OrderedDict([('spark.sql.shuffle.partitions', 1730.0), ('spark.executor.memory', 23876.0), ('spark.driver.memory', 5632.0), ('spark.executor.cores', 4.0), ('spark.sql.autoBroadcastJoinThreshold', 85.0), ('spark.sql.statistics.fallBackToHdfs', 1.0)])


In [5]:
training_data_3 = {
        "spark.executor.memory": 11940,
        "spark.sql.shuffle.partitions": 460,
        "spark.executor.cores": 2,
        "spark.driver.memory": 2304,
        "spark.sql.autoBroadcastJoinThreshold": 30,
        "spark.sql.statistics.fallBackToHdfs": 1
    }
runtime_in_sec = 105
combiner.add_training_data(training_data_3, runtime_in_sec)
best_config = combiner.get_best_config()
print best_config

OrderedDict([('spark.sql.shuffle.partitions', 1930.0), ('spark.executor.memory', 5972.0), ('spark.driver.memory', 4864.0), ('spark.executor.cores', 1.0), ('spark.sql.autoBroadcastJoinThreshold', 95.0), ('spark.sql.statistics.fallBackToHdfs', 1.0)])


In [6]:
training_data_4 = {
        "spark.executor.memory": 5972,
        "spark.sql.shuffle.partitions": 1930,
        "spark.executor.cores": 1,
        "spark.driver.memory": 4864,
        "spark.sql.autoBroadcastJoinThreshold": 95,
        "spark.sql.statistics.fallBackToHdfs": 1
    }
runtime_in_sec = 121
combiner.add_training_data(training_data_4, runtime_in_sec)
best_config = combiner.get_best_config()
print best_config

OrderedDict([('spark.sql.shuffle.partitions', 1750.0), ('spark.executor.memory', 23503.0), ('spark.driver.memory', 5888.0), ('spark.executor.cores', 4.0), ('spark.sql.autoBroadcastJoinThreshold', 30.0), ('spark.sql.statistics.fallBackToHdfs', 0.0)])

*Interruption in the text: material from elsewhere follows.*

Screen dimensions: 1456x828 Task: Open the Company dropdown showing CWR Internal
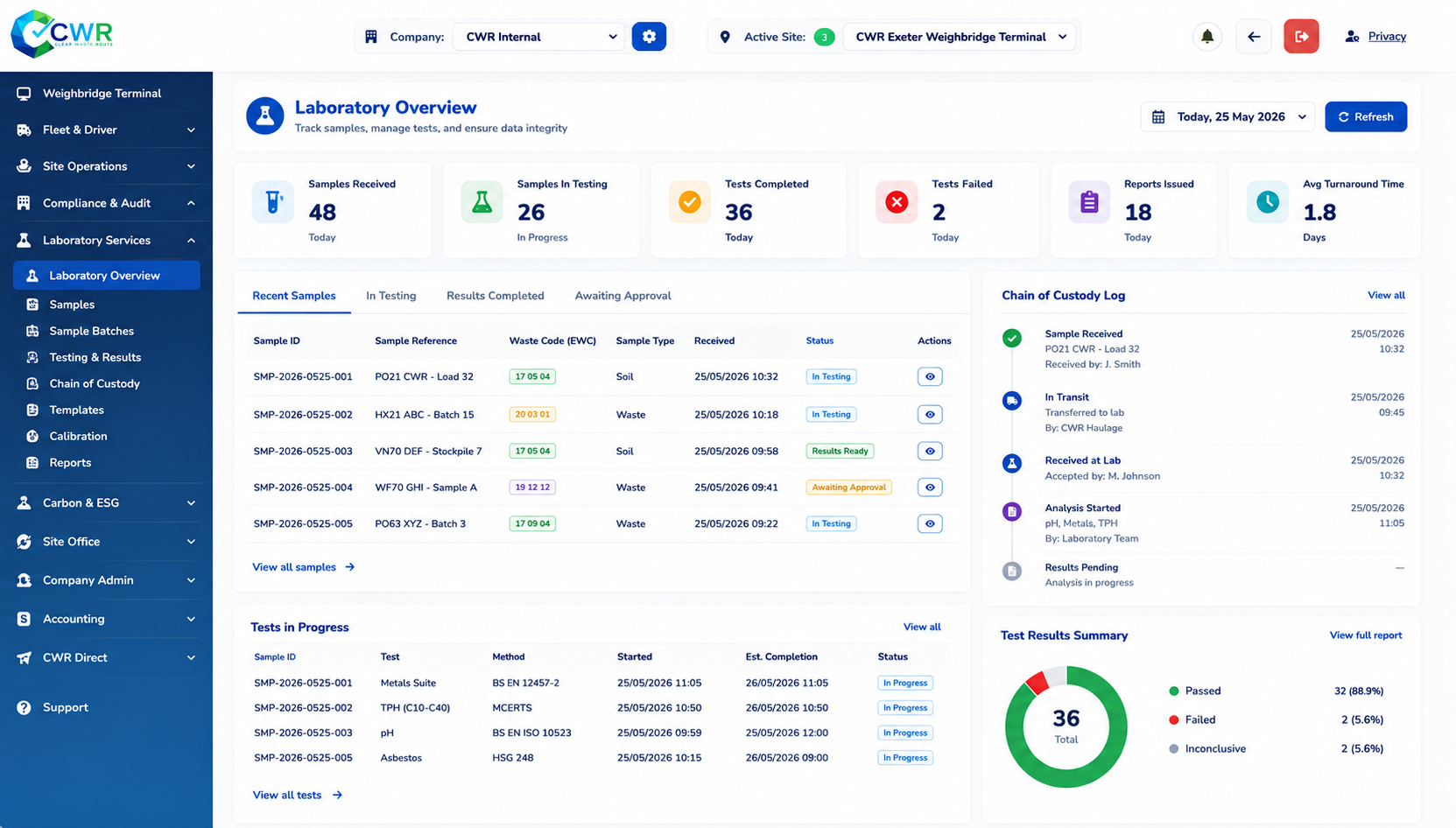(x=539, y=37)
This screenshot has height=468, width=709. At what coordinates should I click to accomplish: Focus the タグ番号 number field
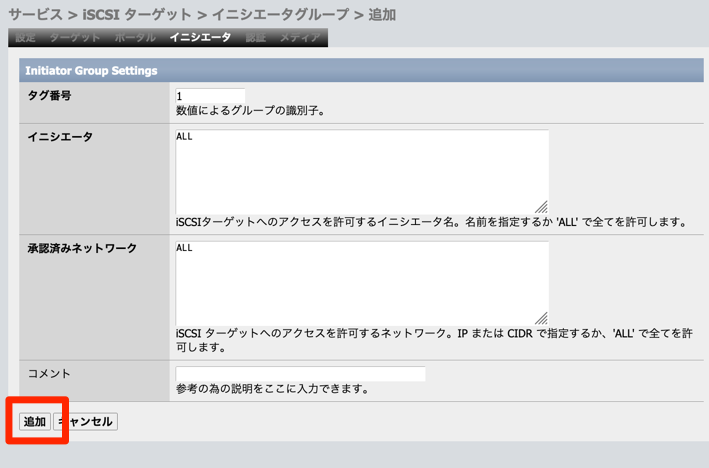coord(210,96)
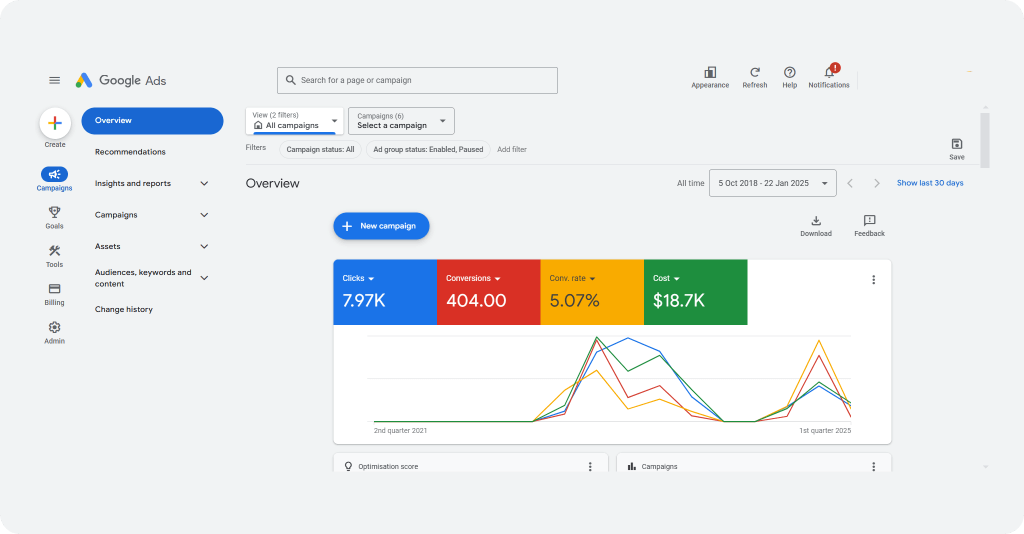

## Step 5:  Choose the Config with best runtimes.
In our example best config is:
```python
training_data_2 = {
        "spark.executor.memory": 23889,
        "spark.sql.shuffle.partitions": 200,
        "spark.executor.cores": 4,
        "spark.driver.memory": 1024 * 2,
        "spark.sql.autoBroadcastJoinThreshold": 100,
        "spark.sql.statistics.fallBackToHdfs": 1
    }
```
# Best Config gave 2.7X improvement over intial config.